ABSTRACT

A second category of Nazi occupation policy involved incorporation into the German state, to form Greater Germany (Fig. 6.12). Austria was the first of these incorporated territories. Subsequently, they extended to include the Czech Sudetenland, Memel, Danzig, Eupen-Malmedy, extensive parts of Western Poland, Luxemburg, Alsace-Lorraine, Slovenia and Bialystok. Some of these lands were formally incorporated under Reich law; others were incorporated on a de facto basis. Alsace and Lorraine, for instance, were administered by the Gauleiters of adjacent Gaue. Incorporation into Germany naturally carried with it certain penalties for the peoples and cultures involved.
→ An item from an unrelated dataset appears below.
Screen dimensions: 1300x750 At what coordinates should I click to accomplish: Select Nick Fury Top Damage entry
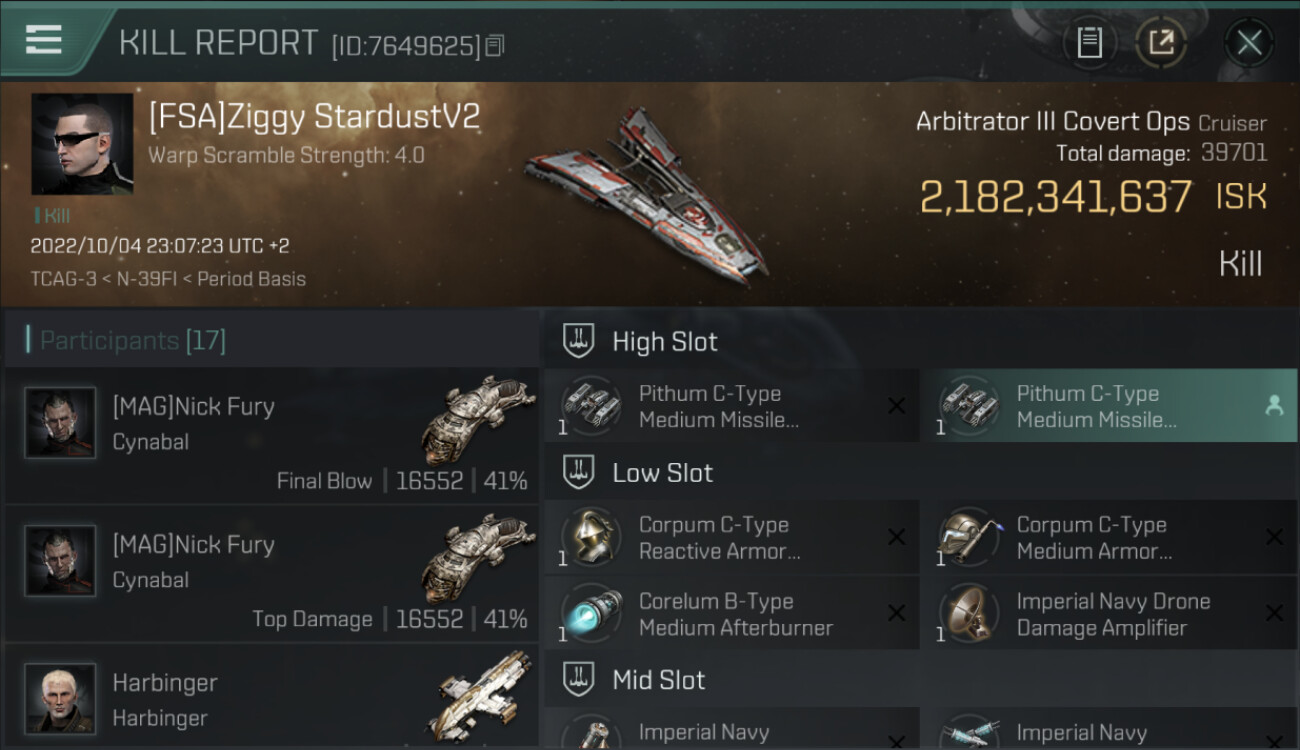pyautogui.click(x=270, y=574)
The consequences were greatest in the Polish areas, where native

Poles were forcibly uprooted to make way for ethnic Germans from the Baltic states and south-east Europe. Wholesale Germanisation became the pattern, often with scant regard for humanitarian considerations. From the dismantled Polish state, Danzig-West Prussia and Wartheland became formally constituted Reichsgaue, administrative units in which state and Party jurisdictions were coincident (Fig. G.13). Change was least in those territories which already had extensive German popUlations; here persecution and terror were little different from that already found within Germany itself.